Only the number is wanted: how many lines below include "using"?

........

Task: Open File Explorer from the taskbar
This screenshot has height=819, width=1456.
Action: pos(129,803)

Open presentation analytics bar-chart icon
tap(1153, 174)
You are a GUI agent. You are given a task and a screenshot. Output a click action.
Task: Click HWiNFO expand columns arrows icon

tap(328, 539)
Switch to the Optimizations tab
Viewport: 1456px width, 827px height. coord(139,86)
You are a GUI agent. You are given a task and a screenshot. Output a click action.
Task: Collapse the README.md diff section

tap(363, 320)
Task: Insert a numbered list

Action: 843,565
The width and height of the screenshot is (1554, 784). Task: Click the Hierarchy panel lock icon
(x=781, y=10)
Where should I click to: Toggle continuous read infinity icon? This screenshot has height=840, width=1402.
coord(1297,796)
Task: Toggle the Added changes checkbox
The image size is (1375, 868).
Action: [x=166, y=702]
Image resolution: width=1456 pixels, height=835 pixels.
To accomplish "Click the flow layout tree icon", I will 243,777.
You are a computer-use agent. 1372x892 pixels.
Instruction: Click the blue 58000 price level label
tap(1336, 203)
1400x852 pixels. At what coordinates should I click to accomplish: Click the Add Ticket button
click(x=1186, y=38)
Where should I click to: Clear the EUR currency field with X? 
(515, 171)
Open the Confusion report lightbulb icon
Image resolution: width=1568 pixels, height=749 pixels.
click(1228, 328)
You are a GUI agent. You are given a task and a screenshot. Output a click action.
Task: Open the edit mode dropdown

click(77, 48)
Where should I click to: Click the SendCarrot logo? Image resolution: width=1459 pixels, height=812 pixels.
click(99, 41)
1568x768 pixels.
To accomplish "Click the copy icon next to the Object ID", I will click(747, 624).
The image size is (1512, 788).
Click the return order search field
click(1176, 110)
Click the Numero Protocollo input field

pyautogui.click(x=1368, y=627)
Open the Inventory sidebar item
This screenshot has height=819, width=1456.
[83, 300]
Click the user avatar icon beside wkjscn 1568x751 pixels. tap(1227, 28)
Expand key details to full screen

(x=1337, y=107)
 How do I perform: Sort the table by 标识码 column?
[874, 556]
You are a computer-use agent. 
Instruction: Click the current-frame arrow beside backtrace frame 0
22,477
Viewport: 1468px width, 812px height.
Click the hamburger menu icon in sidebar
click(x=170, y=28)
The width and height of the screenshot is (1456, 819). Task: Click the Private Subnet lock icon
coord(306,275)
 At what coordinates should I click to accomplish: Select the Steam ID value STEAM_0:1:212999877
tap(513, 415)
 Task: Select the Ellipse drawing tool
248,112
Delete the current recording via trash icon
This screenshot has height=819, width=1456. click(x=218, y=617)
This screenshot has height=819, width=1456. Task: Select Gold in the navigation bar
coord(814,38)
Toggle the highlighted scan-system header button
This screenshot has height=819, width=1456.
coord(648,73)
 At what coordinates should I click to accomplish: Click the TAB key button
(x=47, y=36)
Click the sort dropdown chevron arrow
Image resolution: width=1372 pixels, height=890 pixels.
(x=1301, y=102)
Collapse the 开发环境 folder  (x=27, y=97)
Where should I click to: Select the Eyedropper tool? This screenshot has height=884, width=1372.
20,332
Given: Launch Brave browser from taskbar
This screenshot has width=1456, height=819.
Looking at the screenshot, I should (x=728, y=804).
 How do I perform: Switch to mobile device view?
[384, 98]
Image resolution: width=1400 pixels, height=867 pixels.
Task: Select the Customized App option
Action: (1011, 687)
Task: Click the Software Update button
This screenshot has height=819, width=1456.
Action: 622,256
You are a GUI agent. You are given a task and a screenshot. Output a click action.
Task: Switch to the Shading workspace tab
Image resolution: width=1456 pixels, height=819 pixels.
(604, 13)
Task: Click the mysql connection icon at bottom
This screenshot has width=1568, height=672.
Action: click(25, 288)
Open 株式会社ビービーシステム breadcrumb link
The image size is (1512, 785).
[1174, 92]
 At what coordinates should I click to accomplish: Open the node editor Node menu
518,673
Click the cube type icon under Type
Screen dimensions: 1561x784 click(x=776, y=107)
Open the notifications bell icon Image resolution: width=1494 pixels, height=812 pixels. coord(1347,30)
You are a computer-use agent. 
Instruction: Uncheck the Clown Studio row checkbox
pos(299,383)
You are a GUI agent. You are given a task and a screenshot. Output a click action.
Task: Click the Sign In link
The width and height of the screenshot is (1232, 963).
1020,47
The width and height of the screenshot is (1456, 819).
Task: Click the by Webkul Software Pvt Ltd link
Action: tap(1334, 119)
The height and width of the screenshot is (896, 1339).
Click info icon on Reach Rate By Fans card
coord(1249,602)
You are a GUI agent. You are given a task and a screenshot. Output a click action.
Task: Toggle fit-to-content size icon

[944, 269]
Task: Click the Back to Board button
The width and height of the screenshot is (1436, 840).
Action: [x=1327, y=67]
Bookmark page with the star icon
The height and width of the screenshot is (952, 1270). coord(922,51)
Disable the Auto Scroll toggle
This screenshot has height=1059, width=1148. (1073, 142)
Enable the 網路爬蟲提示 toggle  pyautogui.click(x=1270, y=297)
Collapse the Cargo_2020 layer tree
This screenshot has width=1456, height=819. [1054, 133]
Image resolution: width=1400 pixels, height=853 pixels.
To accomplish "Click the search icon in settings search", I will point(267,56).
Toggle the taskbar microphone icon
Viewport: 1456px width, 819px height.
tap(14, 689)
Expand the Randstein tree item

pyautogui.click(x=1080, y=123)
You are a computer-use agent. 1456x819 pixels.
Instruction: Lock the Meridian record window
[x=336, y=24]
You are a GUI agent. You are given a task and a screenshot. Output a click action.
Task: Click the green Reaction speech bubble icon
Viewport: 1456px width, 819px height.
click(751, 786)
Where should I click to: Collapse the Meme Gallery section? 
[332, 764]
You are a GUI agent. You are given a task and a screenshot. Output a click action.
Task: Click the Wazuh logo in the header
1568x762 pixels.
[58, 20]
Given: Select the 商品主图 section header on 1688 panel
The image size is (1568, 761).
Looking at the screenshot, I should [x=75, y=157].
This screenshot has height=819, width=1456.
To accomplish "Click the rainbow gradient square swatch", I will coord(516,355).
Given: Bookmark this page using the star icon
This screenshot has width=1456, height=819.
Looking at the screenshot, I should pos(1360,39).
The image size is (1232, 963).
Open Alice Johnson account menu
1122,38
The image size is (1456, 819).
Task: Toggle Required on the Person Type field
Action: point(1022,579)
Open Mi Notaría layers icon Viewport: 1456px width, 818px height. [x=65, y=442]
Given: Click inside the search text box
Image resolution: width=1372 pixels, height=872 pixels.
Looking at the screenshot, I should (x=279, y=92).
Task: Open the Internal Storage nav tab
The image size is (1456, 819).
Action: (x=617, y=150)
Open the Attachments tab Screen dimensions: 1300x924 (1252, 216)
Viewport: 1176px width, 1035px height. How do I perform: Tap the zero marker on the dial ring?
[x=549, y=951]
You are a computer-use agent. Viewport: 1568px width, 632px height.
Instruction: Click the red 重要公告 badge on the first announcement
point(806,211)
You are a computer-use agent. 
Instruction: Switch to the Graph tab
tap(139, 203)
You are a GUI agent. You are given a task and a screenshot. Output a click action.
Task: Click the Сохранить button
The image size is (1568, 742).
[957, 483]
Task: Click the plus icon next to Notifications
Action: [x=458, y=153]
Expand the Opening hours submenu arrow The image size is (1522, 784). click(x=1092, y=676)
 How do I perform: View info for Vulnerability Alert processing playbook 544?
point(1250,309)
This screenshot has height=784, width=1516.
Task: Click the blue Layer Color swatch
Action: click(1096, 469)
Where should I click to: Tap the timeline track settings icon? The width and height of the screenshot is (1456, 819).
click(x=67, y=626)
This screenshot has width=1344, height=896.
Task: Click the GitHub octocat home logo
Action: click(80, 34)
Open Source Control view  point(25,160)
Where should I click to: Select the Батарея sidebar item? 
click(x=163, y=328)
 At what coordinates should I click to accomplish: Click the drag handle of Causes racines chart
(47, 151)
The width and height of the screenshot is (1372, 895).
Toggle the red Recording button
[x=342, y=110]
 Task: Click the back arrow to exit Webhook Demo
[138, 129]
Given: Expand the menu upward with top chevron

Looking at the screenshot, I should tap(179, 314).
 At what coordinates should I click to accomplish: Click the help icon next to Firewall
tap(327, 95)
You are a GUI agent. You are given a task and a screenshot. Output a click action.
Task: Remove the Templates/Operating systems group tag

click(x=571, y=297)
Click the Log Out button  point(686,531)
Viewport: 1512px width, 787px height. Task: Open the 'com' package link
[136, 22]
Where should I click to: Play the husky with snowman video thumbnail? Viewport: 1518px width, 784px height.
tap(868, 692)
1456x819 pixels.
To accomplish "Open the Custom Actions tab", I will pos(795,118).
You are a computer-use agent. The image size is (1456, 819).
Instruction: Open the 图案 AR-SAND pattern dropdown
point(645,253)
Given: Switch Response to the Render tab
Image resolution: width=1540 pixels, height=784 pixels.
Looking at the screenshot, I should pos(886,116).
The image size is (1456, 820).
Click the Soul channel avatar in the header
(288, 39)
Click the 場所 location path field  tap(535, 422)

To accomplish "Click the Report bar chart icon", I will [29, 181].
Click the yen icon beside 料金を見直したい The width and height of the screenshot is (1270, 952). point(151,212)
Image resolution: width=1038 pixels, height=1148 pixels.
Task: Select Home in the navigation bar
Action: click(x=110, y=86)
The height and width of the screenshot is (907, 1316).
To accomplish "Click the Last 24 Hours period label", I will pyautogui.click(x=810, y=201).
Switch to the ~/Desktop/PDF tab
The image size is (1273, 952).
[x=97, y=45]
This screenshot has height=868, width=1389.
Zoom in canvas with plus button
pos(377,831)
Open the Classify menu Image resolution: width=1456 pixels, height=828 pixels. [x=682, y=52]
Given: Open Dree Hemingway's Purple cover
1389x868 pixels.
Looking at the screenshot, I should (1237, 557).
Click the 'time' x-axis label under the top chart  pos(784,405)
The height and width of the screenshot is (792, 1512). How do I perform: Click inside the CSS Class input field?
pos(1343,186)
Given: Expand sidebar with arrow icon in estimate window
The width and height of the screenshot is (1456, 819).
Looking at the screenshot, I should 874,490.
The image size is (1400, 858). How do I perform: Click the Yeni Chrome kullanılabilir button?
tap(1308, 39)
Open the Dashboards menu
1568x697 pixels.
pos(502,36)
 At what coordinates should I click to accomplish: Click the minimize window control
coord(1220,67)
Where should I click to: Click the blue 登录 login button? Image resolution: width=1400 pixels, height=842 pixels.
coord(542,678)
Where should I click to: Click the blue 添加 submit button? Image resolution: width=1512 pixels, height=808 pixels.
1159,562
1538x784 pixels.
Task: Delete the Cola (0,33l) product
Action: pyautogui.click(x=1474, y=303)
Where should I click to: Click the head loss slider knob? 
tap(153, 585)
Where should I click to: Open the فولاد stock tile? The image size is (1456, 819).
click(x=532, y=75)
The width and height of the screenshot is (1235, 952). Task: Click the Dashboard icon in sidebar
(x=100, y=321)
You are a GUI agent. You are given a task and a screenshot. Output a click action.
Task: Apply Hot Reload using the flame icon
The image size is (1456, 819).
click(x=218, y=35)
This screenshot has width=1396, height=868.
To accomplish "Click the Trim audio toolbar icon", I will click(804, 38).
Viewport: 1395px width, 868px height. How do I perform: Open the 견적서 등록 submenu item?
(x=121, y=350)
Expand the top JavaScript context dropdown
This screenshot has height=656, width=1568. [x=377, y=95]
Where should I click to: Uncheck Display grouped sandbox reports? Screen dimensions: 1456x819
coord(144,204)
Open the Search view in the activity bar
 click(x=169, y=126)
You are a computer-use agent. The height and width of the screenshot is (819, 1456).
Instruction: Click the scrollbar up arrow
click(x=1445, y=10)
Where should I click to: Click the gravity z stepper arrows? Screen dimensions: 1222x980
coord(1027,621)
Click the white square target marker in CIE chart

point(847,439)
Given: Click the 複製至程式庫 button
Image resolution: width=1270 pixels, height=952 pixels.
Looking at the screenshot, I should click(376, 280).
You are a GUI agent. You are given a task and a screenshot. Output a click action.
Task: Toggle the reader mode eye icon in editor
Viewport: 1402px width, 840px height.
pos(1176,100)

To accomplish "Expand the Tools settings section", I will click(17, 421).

........

## RESPONSE AREA
2